Bir yıl sonra Karaman’dan ayrıldım. Önce Bingöl’e, daha sonra da Mersin’e yerleştim. Tüm bu süreç boyunca dostluğumuz sürdü. Sivas’a bende gidecektim ama izin alamadığım için gidemedim. Sivas sonrası benim evime gelecek, bende kalacaktı on gün. Yazık ki kaybettik.
FÜSUN AKATLI, VECİHİ TİMUROĞLU, METİN DEMİRTAŞ...
Beni şiirde ikinci destekleyen ve yüreklendiren sevgili Füsun Akatlı oldu. Yazdığım şiirleri beğendi ve yazmamı istedi benden. Onunla da dostluğum onu kaybedene değin sürdü. Füsun Hanım’la babamı bir hafta arayla kaybettim.

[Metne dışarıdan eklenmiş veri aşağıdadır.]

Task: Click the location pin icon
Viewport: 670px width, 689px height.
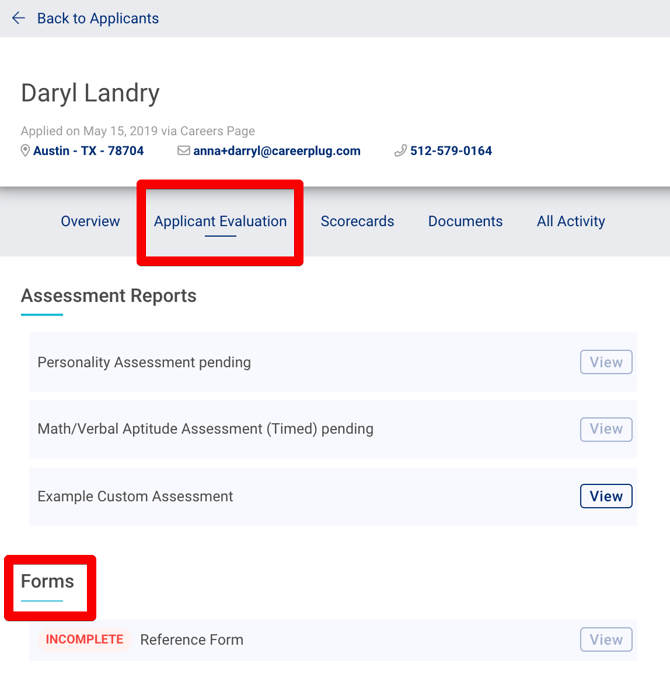Action: pyautogui.click(x=26, y=151)
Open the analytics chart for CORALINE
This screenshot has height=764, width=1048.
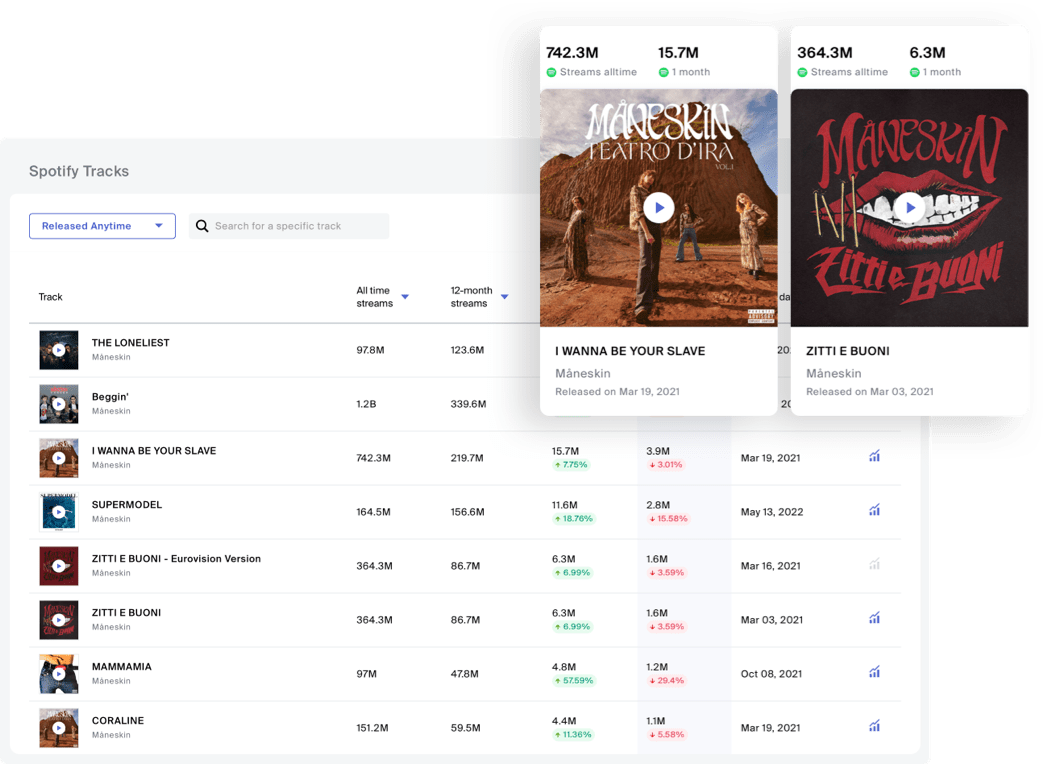874,725
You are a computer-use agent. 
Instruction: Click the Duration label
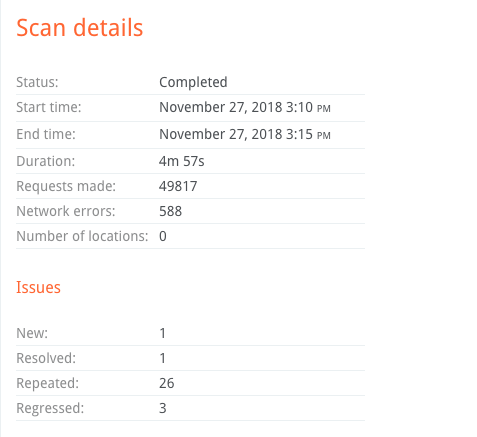[x=46, y=161]
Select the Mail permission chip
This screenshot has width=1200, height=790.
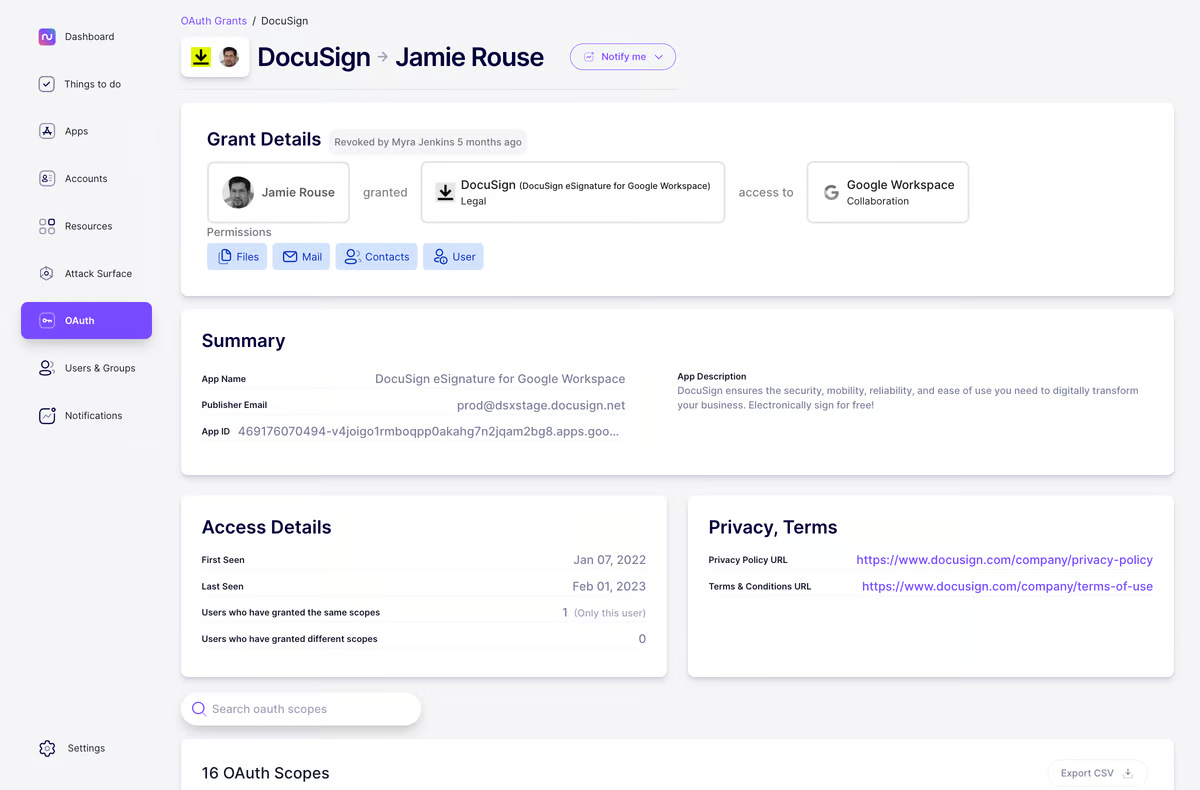click(x=301, y=256)
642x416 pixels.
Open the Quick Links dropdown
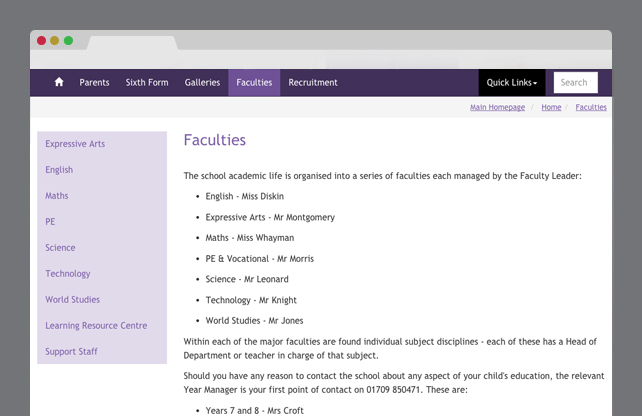(x=512, y=83)
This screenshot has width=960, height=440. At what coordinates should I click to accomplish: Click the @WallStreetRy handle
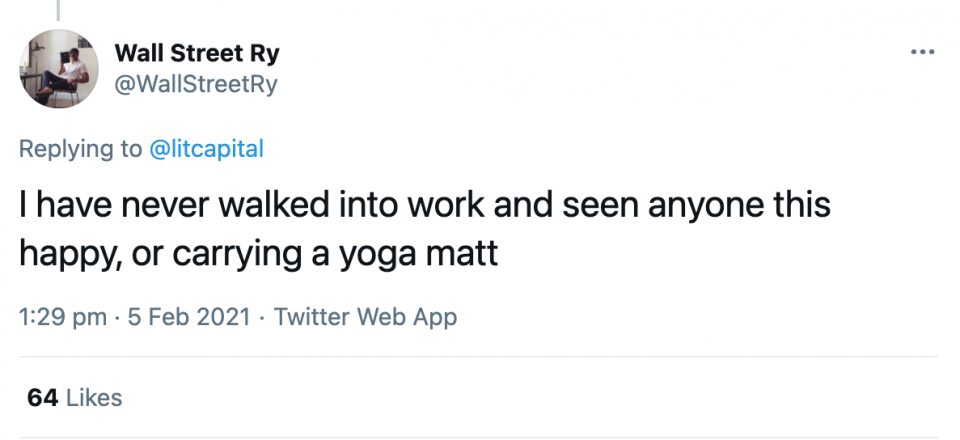[x=196, y=84]
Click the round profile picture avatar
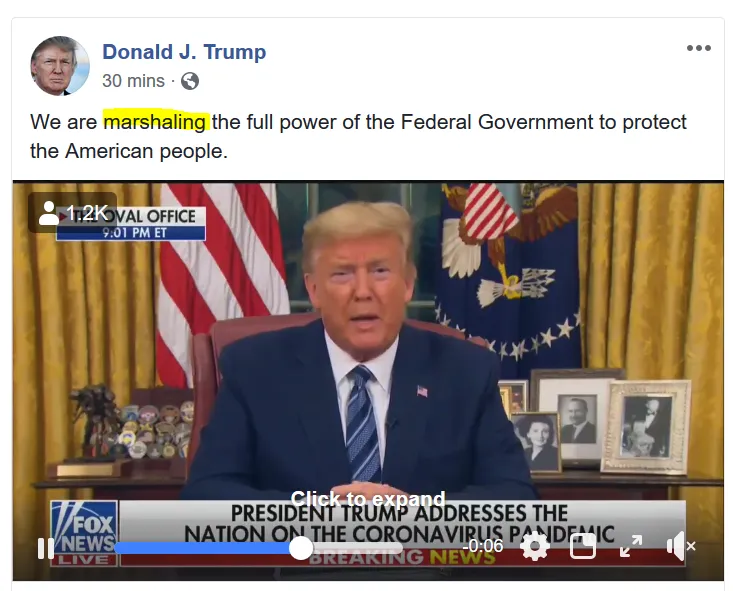733x591 pixels. 60,65
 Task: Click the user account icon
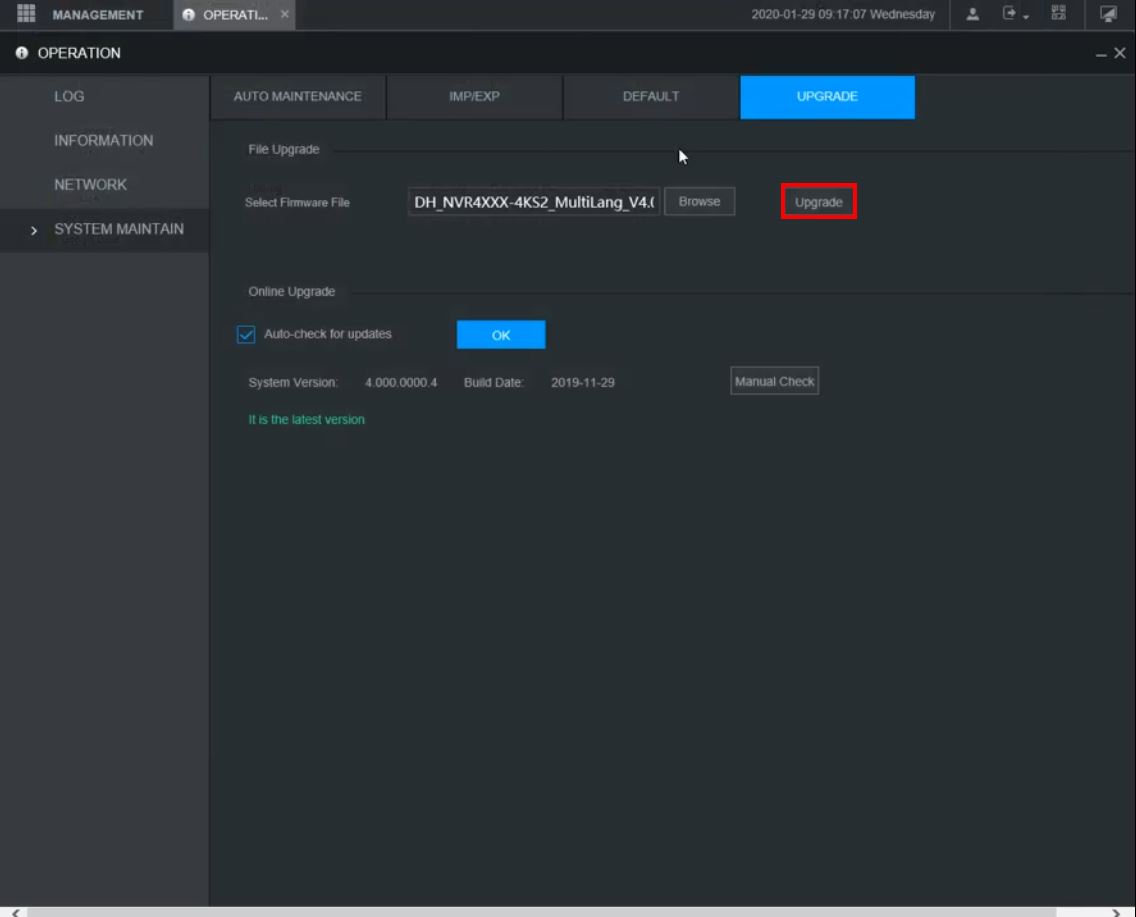973,14
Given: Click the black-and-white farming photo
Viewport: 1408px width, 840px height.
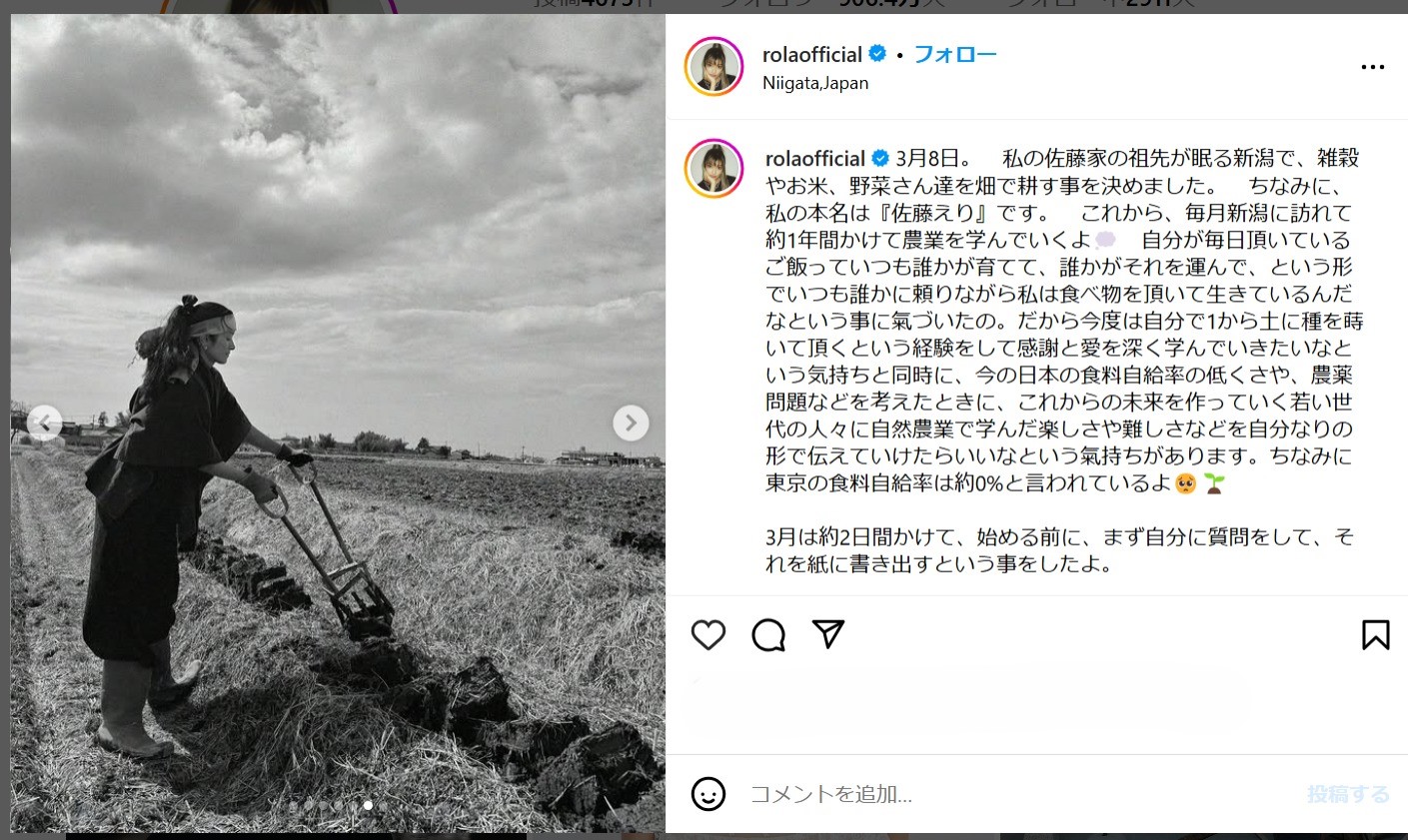Looking at the screenshot, I should (x=338, y=423).
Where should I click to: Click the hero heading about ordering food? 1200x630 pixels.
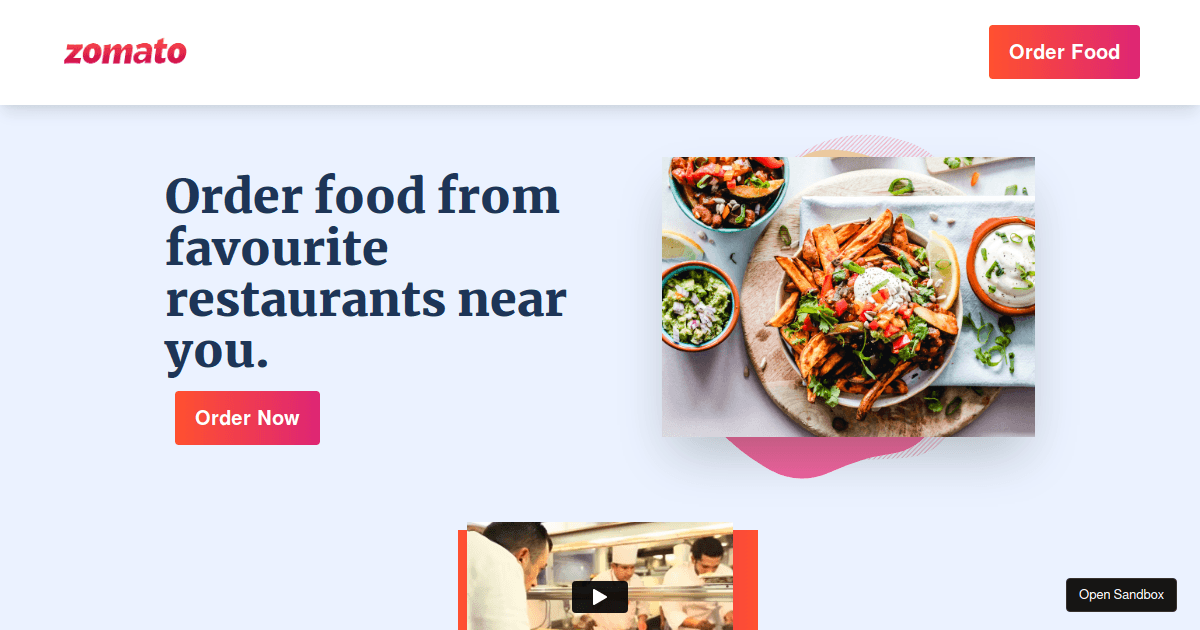[x=366, y=273]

Vecihi Timuroğlu benim ilk şiir kitabım olan Yaşamak Çocuğum’la ilgili yazı yazarak beğenisini dile getirdi. Ayrıca dostluğu benim için ayrı bir değer olan Metin Demirtaş’tan da sürekli destek gördüm. Şiirlerimi beğenirdi. Dergilerde okumuşsa telefonla arayıp kutlardı.
- Yeni tasarılarınızı sorarak bitirelim söyleşimizi?
Şiir ve romanla devam etmeyi düşünüyorum. Fırsat buldukça denemeyi de sahipsiz bırakmak istemiyorum. Şiir ve deneme benim göz bebeğim oldu. Üzerinde çalıştığım beşinci şiir dosyam var elimde. Yaklaşık bir yılımı alacak. Üzerinde bayağı çalıştım ama yetmez. Daha da yoğunlaşmak istiyorum.
Yaşadığım sürece elimden gelenin en iyisini yapmaya gayret edeceğim. Umarım başarılı olurum. Bana ve yazdıklarıma emek ayırarak böylesine nitelikli sorular hazırladığınız için size yürekten teşekkür ederim.